What the exercise asks →
Reproduce the full set of records that follow, exactly as shown.

= = =

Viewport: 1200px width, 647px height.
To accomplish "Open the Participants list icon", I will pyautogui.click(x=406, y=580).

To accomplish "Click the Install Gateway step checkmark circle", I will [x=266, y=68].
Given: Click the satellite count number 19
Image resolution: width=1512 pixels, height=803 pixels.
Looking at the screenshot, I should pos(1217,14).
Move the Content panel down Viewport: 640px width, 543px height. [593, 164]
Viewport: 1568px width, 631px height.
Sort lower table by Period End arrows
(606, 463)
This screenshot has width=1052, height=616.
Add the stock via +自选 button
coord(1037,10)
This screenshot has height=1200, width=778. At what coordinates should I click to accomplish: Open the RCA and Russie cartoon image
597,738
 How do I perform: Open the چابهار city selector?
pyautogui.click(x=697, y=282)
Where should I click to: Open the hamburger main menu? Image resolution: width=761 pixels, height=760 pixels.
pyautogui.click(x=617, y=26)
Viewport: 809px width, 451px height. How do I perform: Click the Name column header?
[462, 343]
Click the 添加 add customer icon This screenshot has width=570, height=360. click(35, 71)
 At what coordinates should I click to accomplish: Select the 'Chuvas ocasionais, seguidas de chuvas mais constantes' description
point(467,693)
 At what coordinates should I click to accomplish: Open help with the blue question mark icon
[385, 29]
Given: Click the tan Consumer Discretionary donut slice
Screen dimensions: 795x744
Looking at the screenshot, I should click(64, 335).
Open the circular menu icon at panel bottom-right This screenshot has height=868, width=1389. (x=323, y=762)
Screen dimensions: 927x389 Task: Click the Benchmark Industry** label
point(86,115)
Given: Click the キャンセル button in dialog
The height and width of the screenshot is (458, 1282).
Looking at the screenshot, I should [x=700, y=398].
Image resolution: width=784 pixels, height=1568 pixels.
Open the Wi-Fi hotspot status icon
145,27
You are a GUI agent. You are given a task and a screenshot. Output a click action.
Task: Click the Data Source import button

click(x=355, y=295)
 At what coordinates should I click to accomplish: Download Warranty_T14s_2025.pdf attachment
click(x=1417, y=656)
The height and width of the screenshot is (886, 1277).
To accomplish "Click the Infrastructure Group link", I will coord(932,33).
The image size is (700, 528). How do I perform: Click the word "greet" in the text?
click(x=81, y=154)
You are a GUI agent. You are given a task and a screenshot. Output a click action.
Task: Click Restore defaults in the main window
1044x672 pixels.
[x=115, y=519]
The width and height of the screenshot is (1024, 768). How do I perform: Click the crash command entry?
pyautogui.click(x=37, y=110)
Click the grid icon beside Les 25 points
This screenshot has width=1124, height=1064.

= = =

Solution →
Viewport: 1200px width, 647px height.
To accomplish "Open the Participants list icon", I will pyautogui.click(x=406, y=580).

To accomplish "Click the Install Gateway step checkmark circle", I will [x=266, y=68].
Given: Click the satellite count number 19
Image resolution: width=1512 pixels, height=803 pixels.
Looking at the screenshot, I should pos(1217,14).
Move the Content panel down Viewport: 640px width, 543px height. [593, 164]
Viewport: 1568px width, 631px height.
Sort lower table by Period End arrows
(606, 463)
This screenshot has width=1052, height=616.
Add the stock via +自选 button
coord(1037,10)
This screenshot has height=1200, width=778. At what coordinates should I click to accomplish: Open the RCA and Russie cartoon image
597,738
 How do I perform: Open the چابهار city selector?
pyautogui.click(x=697, y=282)
Where should I click to: Open the hamburger main menu? Image resolution: width=761 pixels, height=760 pixels.
pyautogui.click(x=617, y=26)
Viewport: 809px width, 451px height. How do I perform: Click the Name column header?
[462, 343]
Click the 添加 add customer icon This screenshot has width=570, height=360. click(35, 71)
 At what coordinates should I click to accomplish: Select the 'Chuvas ocasionais, seguidas de chuvas mais constantes' description
point(467,693)
 At what coordinates should I click to accomplish: Open help with the blue question mark icon
[385, 29]
Given: Click the tan Consumer Discretionary donut slice
Screen dimensions: 795x744
Looking at the screenshot, I should click(64, 335).
Open the circular menu icon at panel bottom-right This screenshot has height=868, width=1389. (x=323, y=762)
Screen dimensions: 927x389 Task: Click the Benchmark Industry** label
point(86,115)
Given: Click the キャンセル button in dialog
The height and width of the screenshot is (458, 1282).
Looking at the screenshot, I should [x=700, y=398].
Image resolution: width=784 pixels, height=1568 pixels.
Open the Wi-Fi hotspot status icon
145,27
You are a GUI agent. You are given a task and a screenshot. Output a click action.
Task: Click the Data Source import button

click(x=355, y=295)
 At what coordinates should I click to accomplish: Download Warranty_T14s_2025.pdf attachment
click(x=1417, y=656)
The height and width of the screenshot is (886, 1277).
To accomplish "Click the Infrastructure Group link", I will coord(932,33).
The image size is (700, 528). How do I perform: Click the word "greet" in the text?
click(x=81, y=154)
You are a GUI agent. You are given a task and a screenshot. Output a click action.
Task: Click Restore defaults in the main window
1044x672 pixels.
[x=115, y=519]
The width and height of the screenshot is (1024, 768). How do I perform: Click the crash command entry?
pyautogui.click(x=37, y=110)
Click the grid icon beside Les 25 points
This screenshot has width=1124, height=1064.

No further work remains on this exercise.